One of the earlier studies prospectively combined EEG reactivity, somatosensory evoked potentials, and neurological examination (brain stem reflexes and presence/absence of myoclonus) to determine that unreactive EEG was incompatible with a good neurological outcome at 3 to 6 months and that combining any 2 out of 4 studied features accurately predicted a poor long-term outcome (positive predictive value = 1.00) (8). While these authors collected other EEG variables, they did not enter them into regression to determine their predictive value. A retrospective study rated EEG features from grade 1 (mild) to grade 3 (severe) to show that grades 1 and 3 correlated with outcomes, but grade 3 EEG predicted a poor outcome correctly in only ~80% of patients (3). In general, studies show that malignant EEG features including lack of reactivity, burst suppression, periodic or rhythmic patterns, and seizures carry poor prognosis with very few of these patients achieving meaningful long-term recovery (3, 4).

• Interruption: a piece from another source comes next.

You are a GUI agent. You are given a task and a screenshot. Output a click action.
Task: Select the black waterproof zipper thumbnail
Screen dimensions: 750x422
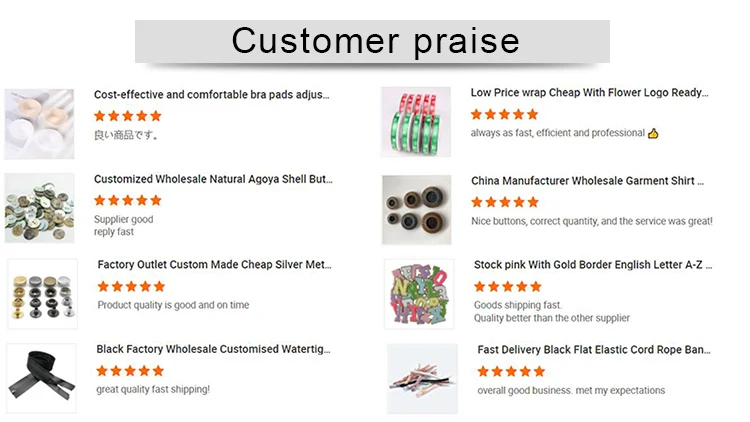pos(42,378)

Thus, the study by Westhall et al. underscores the limitations of EEG in the ICU setting for predicting outcomes. As stated above, it is not terribly difficult for the clinician to predict the outcome of a patient with highly malignant or benign EEG patterns based on the clinical status and EEG features. The difficulty lies in the patients who have some combination of the benign and malignant features. Here, not surprisingly, the study by Westhall et al. falls short—almost half of the participants had a combination of benign and malignant features and, depending on the number of malignant features, the sensitivity and specificity for predicting poor outcomes varied between 76 to 99 and 48 to 96 percent, respectively. So, in the end, the usefulness of EEG as a single tool for predicting outcomes needs to be questioned. It is likely that some algorithm that combines EEG features and other variables needs to be developed and validated for the use in this setting. The study also does not address the question whether continuous EEG needs to be performed in all patients entered in the induced hypothermia protocols—something that will need to be examined in the future. Finally, this study raises a question of how we should translate their findings into practice; since this group of highly trained and experienced readers showed variability in their interpretation of EEGs, how will less experienced and trained providers perform in the community?
In the end, this study adds to the growing body of evidence that some features of EEG can help to predict the outcome of induced hypothermia some of the time. But it also confirms that, in many cases, the EEG features alone are not as useful as we would like them. The question of whether EEG should be ordered indiscriminately for all patients as part of the induced hypothermia protocol remains open.